Document Detail


Sex-specific effect of first-trimester maternal progesterone on birthweight.
MedLine Citation:
PMID:  23049076     Owner:  NLM     Status:  MEDLINE    
Abstract/OtherAbstract:
STUDY QUESTION: Are maternal progesterone levels in early pregnancy associated with fetal birthweight?
SUMMARY ANSWER: Low levels of first-trimester maternal progesterone are significantly associated with a reduction in birthweight in girls, but not boys.
WHAT IS ALREADY KNOWN: Progesterone in the third trimester of pregnancy has previously been related to birthweight in humans.
STUDY DESIGN, SIZE, DURATION: Pregnant women between gestational weeks 4 and 12 were recruited by 99 obstetricians in private practice and enrolled in a prospective cohort study. A follow-up took place at birth. Women younger than 18 years, who had undergone fertility treatments or were diagnosed with infectious diseases, were excluded from the study. A subgroup of 906 participants in whom progesterone had been measured was then selected retrospectively based on the following criteria: no miscarriages, elective abortions or pregnancy complications, infections or multiple births. Data from the follow-up were available for 623 women, who were included in the analyses.
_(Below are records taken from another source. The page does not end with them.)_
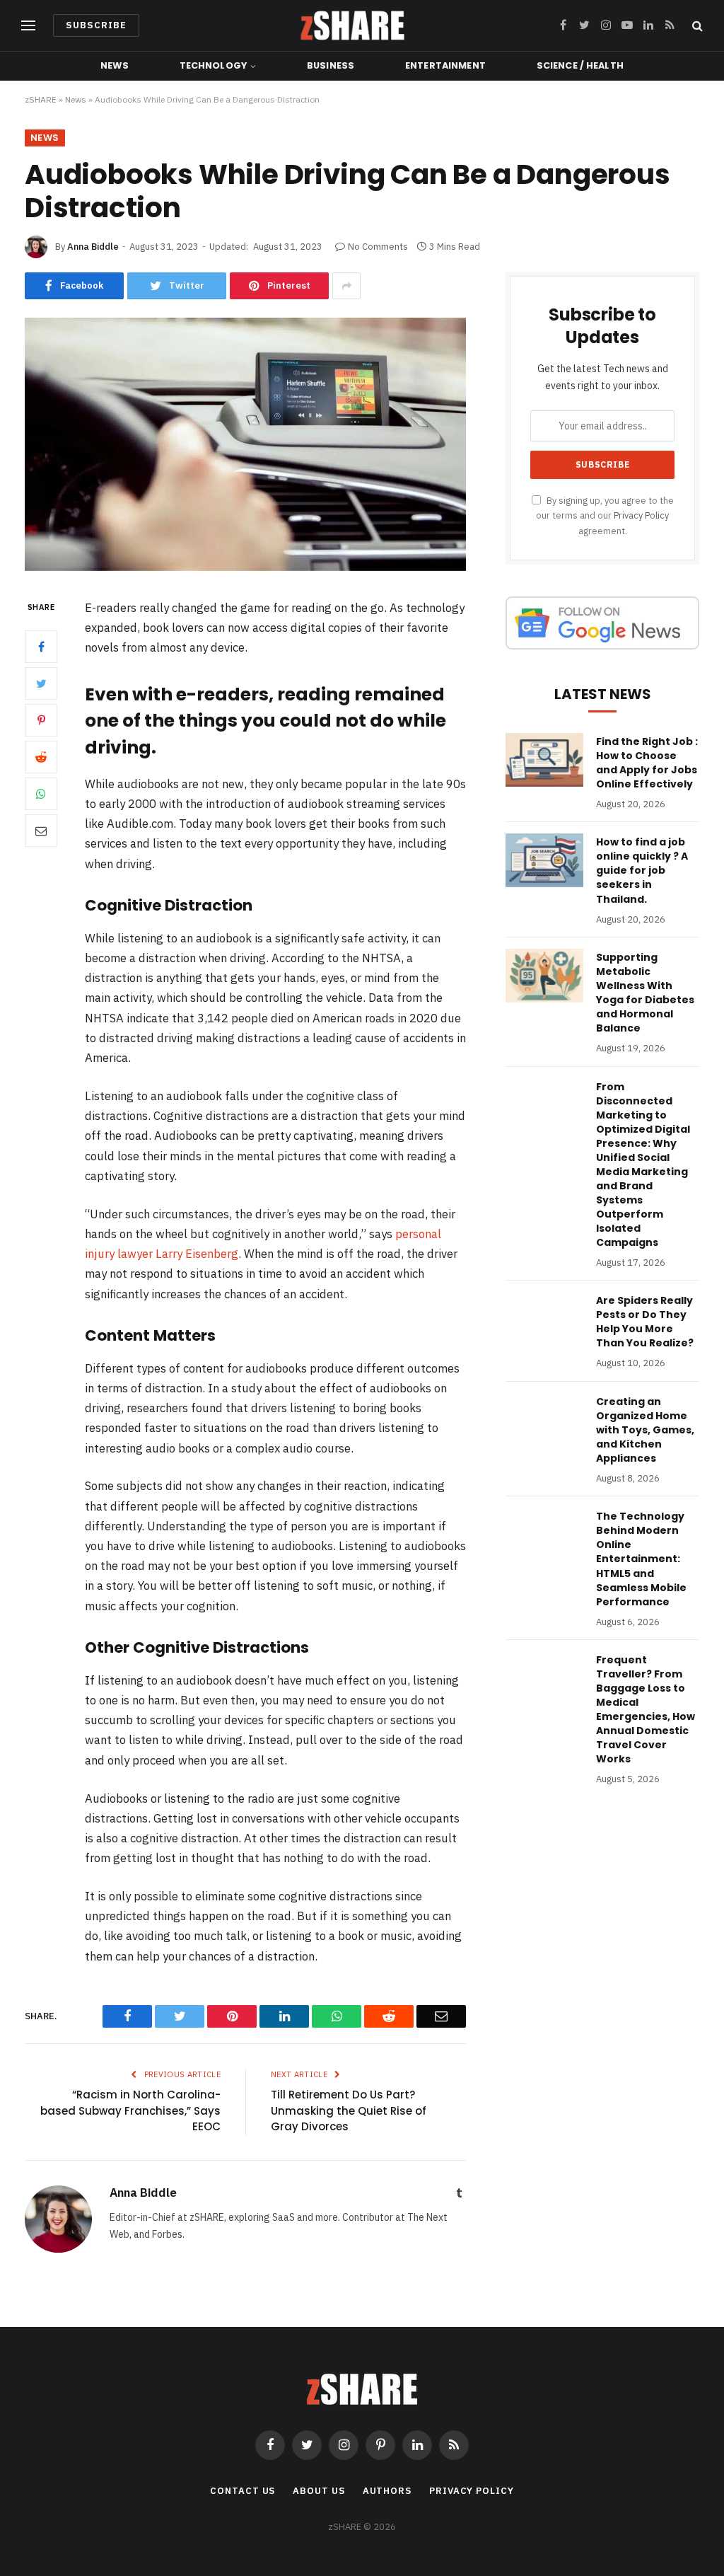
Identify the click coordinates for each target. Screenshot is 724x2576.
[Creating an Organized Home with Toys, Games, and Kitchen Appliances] (544, 1420)
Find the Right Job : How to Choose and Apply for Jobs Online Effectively (647, 762)
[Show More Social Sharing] (346, 285)
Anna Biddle (93, 247)
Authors (387, 2491)
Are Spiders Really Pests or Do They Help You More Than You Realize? (645, 1321)
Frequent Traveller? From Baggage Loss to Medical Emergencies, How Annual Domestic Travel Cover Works (645, 1709)
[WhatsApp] (41, 794)
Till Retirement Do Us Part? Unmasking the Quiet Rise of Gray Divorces (348, 2110)
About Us (318, 2491)
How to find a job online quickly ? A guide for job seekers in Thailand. (642, 870)
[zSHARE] (352, 25)
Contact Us (242, 2491)
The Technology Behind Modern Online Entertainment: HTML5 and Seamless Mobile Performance (641, 1558)
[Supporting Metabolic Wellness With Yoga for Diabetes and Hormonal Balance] (544, 976)
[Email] (41, 830)
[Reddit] (41, 757)
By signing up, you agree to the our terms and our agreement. (605, 515)
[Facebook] (41, 646)
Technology (213, 65)
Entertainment (445, 65)
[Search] (696, 26)
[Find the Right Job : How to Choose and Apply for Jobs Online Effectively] (544, 760)
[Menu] (28, 26)
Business (330, 65)
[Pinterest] (41, 720)
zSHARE (41, 99)
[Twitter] (41, 683)
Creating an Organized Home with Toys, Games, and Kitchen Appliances (645, 1429)
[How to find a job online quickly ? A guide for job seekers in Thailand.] (544, 860)
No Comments (378, 247)
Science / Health (580, 65)
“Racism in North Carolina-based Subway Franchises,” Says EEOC (130, 2110)
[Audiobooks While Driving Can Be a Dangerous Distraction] (245, 567)
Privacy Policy (641, 515)
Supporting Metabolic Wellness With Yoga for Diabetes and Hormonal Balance (645, 992)
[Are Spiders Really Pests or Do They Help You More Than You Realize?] (544, 1319)
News (114, 65)
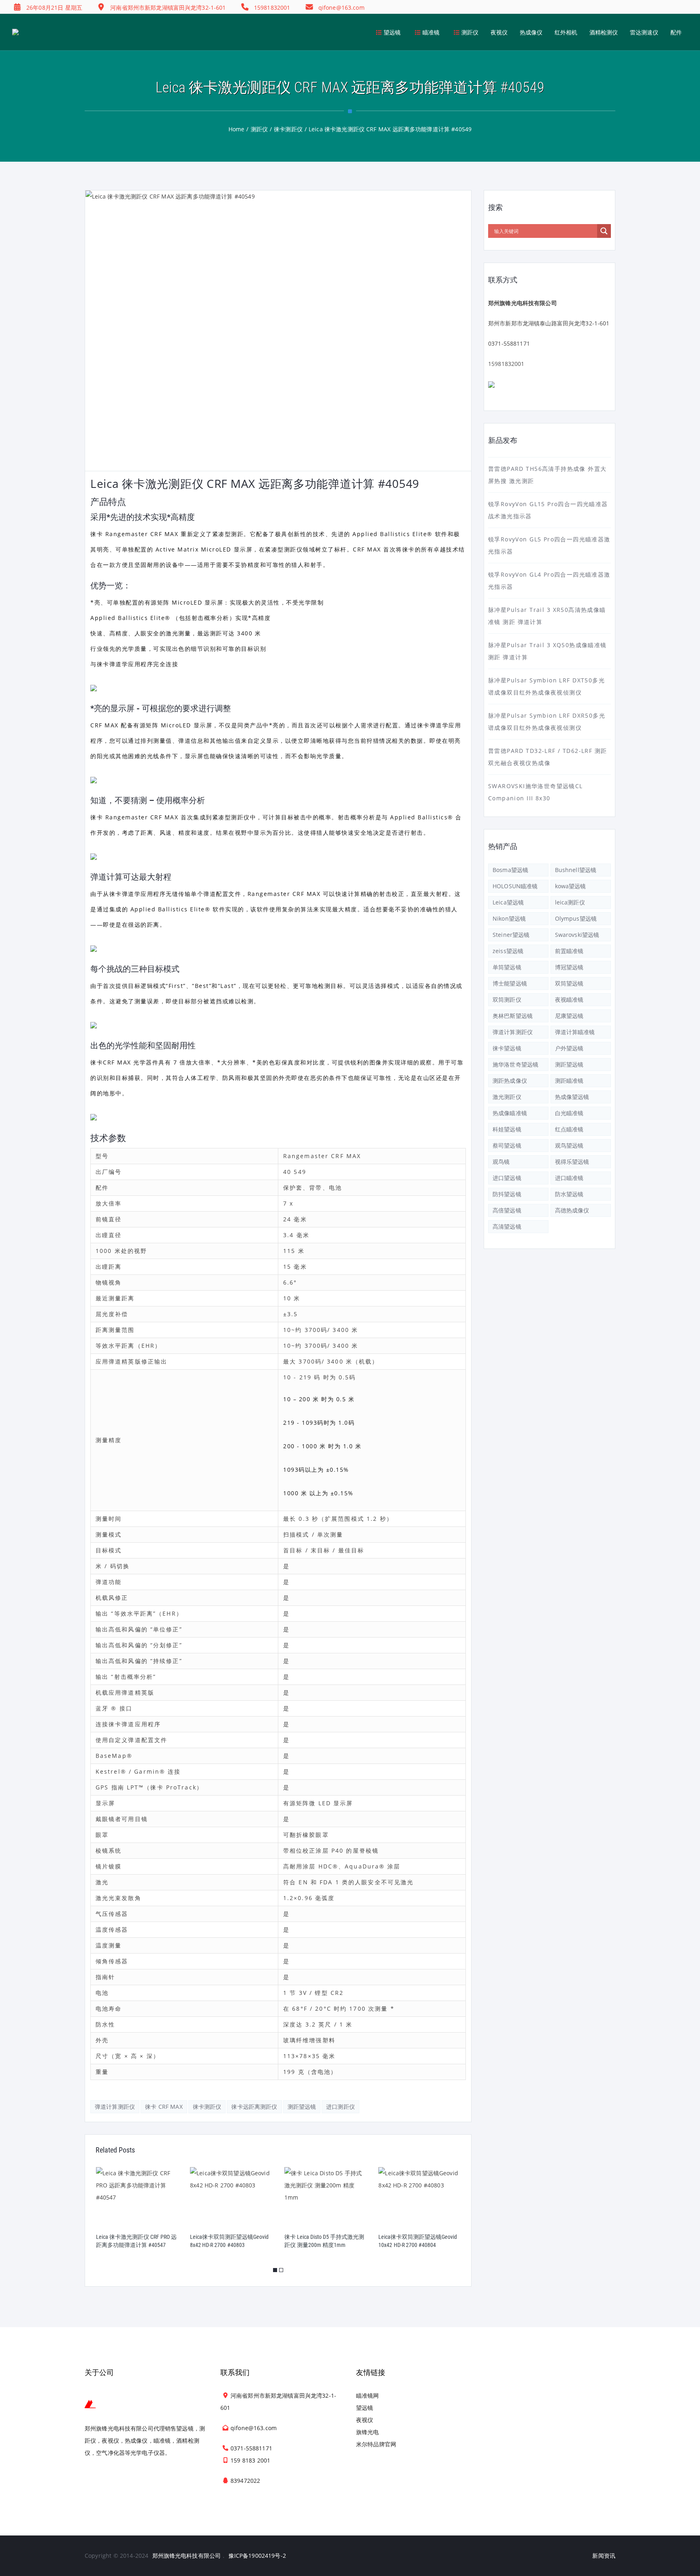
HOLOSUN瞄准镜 (515, 886)
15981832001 (506, 364)
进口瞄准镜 (569, 1178)
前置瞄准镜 (569, 951)
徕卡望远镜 (507, 1048)
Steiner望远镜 (511, 934)
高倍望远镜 (507, 1210)
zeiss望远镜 (508, 951)
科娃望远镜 (507, 1129)
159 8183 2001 (250, 2460)
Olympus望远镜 (576, 918)
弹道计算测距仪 (115, 2106)
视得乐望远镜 (572, 1161)
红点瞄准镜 (569, 1129)
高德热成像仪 (572, 1210)
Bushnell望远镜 (576, 870)
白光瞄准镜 (569, 1113)
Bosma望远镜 (510, 870)
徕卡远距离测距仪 (254, 2106)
PARTICIPANTS/MATERIALS, SETTING, METHODS: The study was coordinated at the Charité University Medicine in Berlin, Germany. Anthropometric, medical and psychosocial information were collected and serum progesterone and estradiol levels were measured in women during the first trimester of pregnancy, followed by the documentation of the pregnancy outcome at birth. Univariable and multivariable regression analyses were performed to identify maternal markers, among them progesterone, affecting birthweight and to determine environmental and maternal factors that are associated with maternal progesterone levels during pregnancy.
MAIN RESULTS AND THE ROLE OF CHANCE: In the multivariable regression model, each increase in maternal progesterone by 1 ng/ml during the first trimester increased girls' birthweight by 10.17 g (95% CI: 2.03-18.31 g). If the mother carried a boy, maternal smoking and perceived worries during early pregnancy predicted a reduced birthweight, irrespective of progesterone levels. Maternal body mass index over 25 and maternal age <21 years significantly correlated with the reduced levels of progesterone. Correlations between environmental challenges and maternal progesterone did not reach levels of significance. Since the analyses were exploratory, the likelihood that results may be due to chance is increased.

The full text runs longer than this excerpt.